But a new report has found successive Australian governments haven't been putting their money where their mouth is in terms of overseas diplomacy.
The report says Australia needs more overseas missions in Asia, more staff who are proficient in Asian languages and that Australia should cut its aid budget to pay for it.
Presenter: Cathy Harper
Speaker: Andrew Shearer, co-author Lowy Institute report; Marc Purcell, executive director of the Australian Council for International Development; Jenny McGregor, group CEO of Asialink
HARPER: Australians often like to think of themselves as punching above their weight in terms of their engagement with the world.
But the report by the Lowy Institute has found that successive Australian governments have been underfunding diplomatic services.
Andrew Shearer is one of the report's authors.
SHEARER: Australia continues to punch well below it's weight diplomatically, so for example we have the 13th largest economy in the world but we come in at a pretty ordinary 25 out of 34 oeCD countries in terms of the number of number of posts abroad.
HARPER: Where do you think Australia needs to expand its diplomatic missions and why?
SHEARER: Australia has quite good diplomatic representation around the seaboard in China but we don't have any diplomatic representation in these big inland cities in China, cities like Chengdu. The other places that we should be looking at are Central Asia, for example, which is going to become much more important in terms of resources insecurity and competition between some of these great powers in Asia, and also Latin America and parts of Africa.
HARPER: The report recommends cutting Australia's international aid program to fund diplomatic expansion.
SHEARER: At very little cost in terms of aid outcomes you could make quite a modest reduction in the aid budget - perhaps five percent, six percent - and that that money could very effectively be applied in making a start on fixing these problems in DFAT. Our argument would be that the defence and aid budgets need to be supported by first class diplomacy and a lot of that money could be wasted if we don't have a diplomatic presence on the ground.

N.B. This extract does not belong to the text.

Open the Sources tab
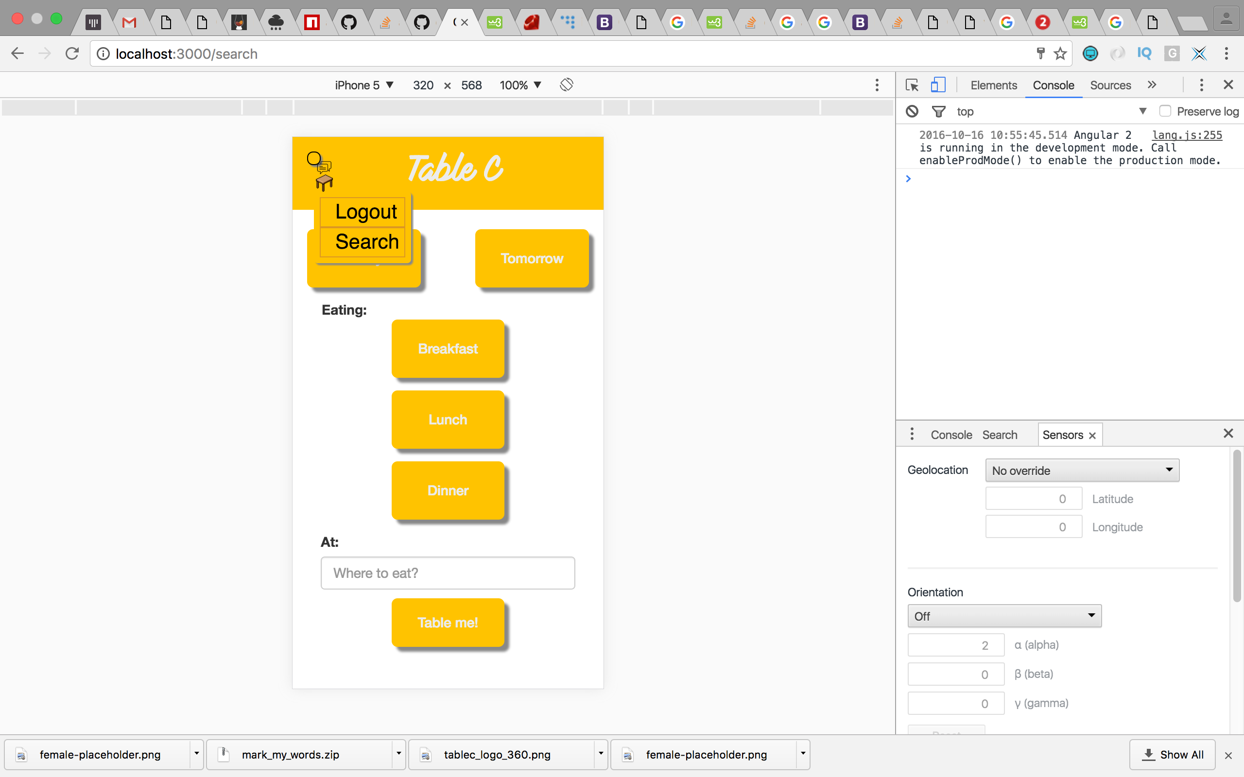pyautogui.click(x=1110, y=85)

HARPER: That's not a message that well-received by Marc Purcell, the executive director of the Australian Council for International Development.
PURCELL: I don't think it's a good idea to go around to developing countries chopping programs for maternal child health for example, or for vaccinations for malaria or hepatitis treatment to pay for another diplomat at the post or another cocktail party.

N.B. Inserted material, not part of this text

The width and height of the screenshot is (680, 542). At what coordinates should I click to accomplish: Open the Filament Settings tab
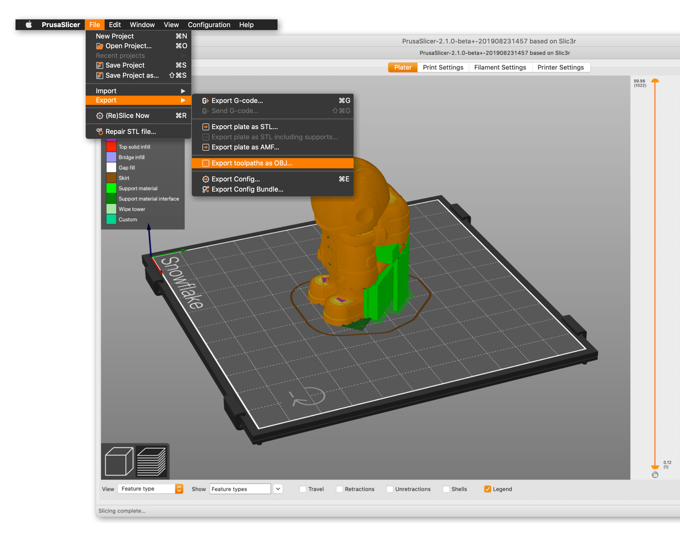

HARPER: The Lowy Institute report also found that there aren't enough staff at the Department of Foreign Affairs and just 10 percent of them have a working-level proficiency in an Asian language.

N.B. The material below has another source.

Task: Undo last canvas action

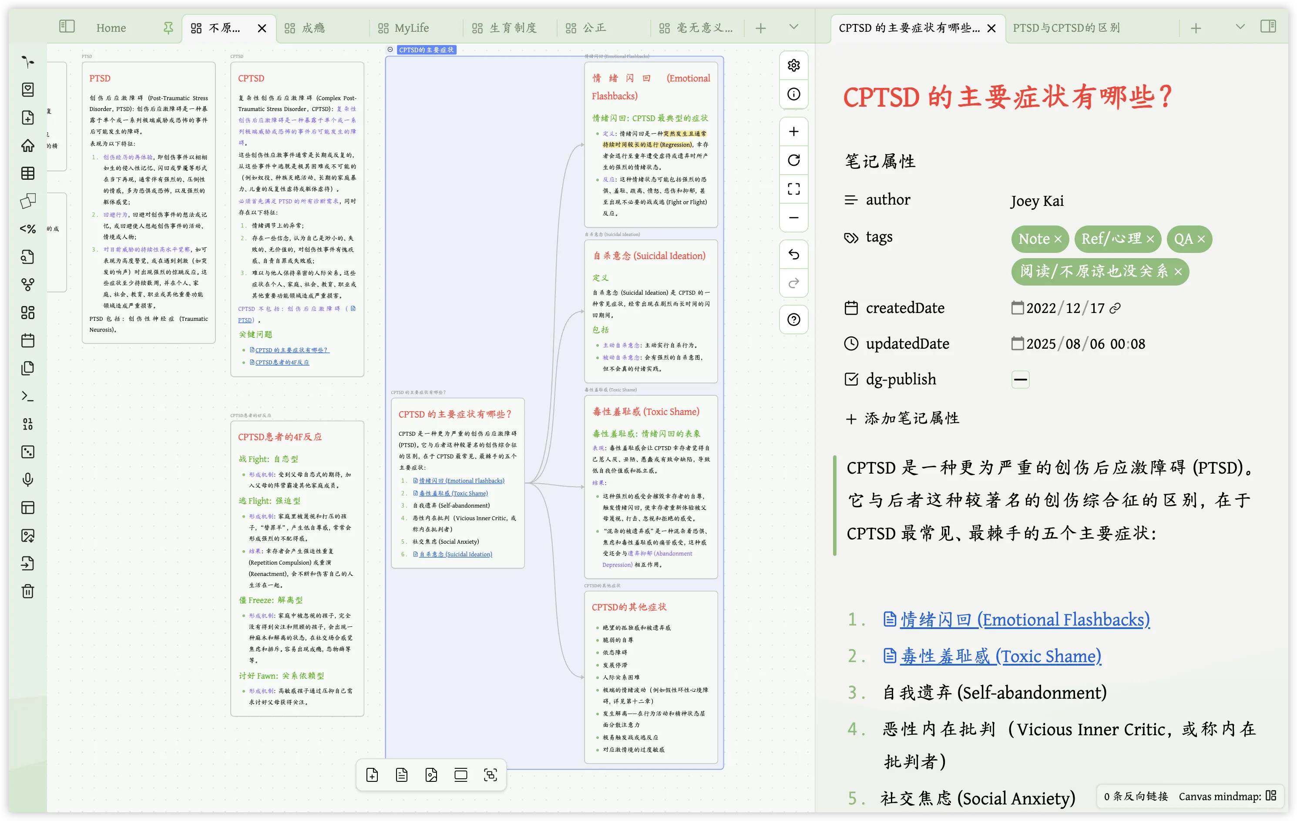Action: pos(793,254)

Jenny McGregor is group CEO of Asialink - a group linked to the University of Melbourne which promotes public understanding of the countries of Asia and of Australia's role in the region.
McGREGOR: There's no substitute for more than a working level capacity in the language and we're making the point that in schools and in our tertiary institutions we need to be making a much greater commitment as a country to understanding the language of our neighbours and the globe.
HARPER: Australia's Acting Foreign Minister Craig Emerson declined a request for an interview.
In a statement he said since 2007-2008 the number of Department of Foreign Affairs overseas positions has increased by 36 and staff numbers have increased overall by 10 per cent.
He also says over the past few years Australia has opened diplomatic posts in Mumbai, Chennai, Holy See, Lima and Addis Ababa.